AIM OF THE TASK
The expected output is the set of lines below beginning at the one that contains "The image size is (1209, 400)." and ending at the final line, reproduced exactly.
================
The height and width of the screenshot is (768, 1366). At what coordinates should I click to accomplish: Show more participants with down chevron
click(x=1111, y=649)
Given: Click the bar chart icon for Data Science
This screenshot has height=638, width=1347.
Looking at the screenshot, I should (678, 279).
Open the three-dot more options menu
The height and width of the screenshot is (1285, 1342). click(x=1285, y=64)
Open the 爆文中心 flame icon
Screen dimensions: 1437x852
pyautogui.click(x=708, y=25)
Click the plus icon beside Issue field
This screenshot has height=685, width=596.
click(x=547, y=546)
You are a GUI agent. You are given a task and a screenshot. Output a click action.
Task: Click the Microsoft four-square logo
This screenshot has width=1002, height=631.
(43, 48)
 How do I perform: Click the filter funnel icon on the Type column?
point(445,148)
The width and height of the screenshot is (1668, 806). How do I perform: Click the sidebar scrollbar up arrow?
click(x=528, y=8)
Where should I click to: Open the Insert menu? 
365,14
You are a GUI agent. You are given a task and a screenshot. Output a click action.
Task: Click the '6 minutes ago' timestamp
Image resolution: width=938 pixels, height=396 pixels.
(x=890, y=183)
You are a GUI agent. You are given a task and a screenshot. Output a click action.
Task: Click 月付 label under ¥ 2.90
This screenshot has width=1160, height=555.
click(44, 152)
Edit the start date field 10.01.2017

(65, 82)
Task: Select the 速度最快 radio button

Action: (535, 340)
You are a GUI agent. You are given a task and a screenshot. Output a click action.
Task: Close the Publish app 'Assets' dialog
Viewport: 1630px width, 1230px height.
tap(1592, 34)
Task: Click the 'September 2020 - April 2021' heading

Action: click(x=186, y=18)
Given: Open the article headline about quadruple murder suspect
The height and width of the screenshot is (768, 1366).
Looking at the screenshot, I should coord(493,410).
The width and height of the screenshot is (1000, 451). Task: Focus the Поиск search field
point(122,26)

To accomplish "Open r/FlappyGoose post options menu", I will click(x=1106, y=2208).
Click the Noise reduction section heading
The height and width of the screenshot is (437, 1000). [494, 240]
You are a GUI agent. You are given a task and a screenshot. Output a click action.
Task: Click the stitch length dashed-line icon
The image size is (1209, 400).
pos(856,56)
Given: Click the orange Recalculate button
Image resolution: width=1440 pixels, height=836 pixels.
================
ANSWER TO THIS EXERCISE
The image size is (1209, 400).
pos(856,56)
Given: Click the orange Recalculate button
Image resolution: width=1440 pixels, height=836 pixels.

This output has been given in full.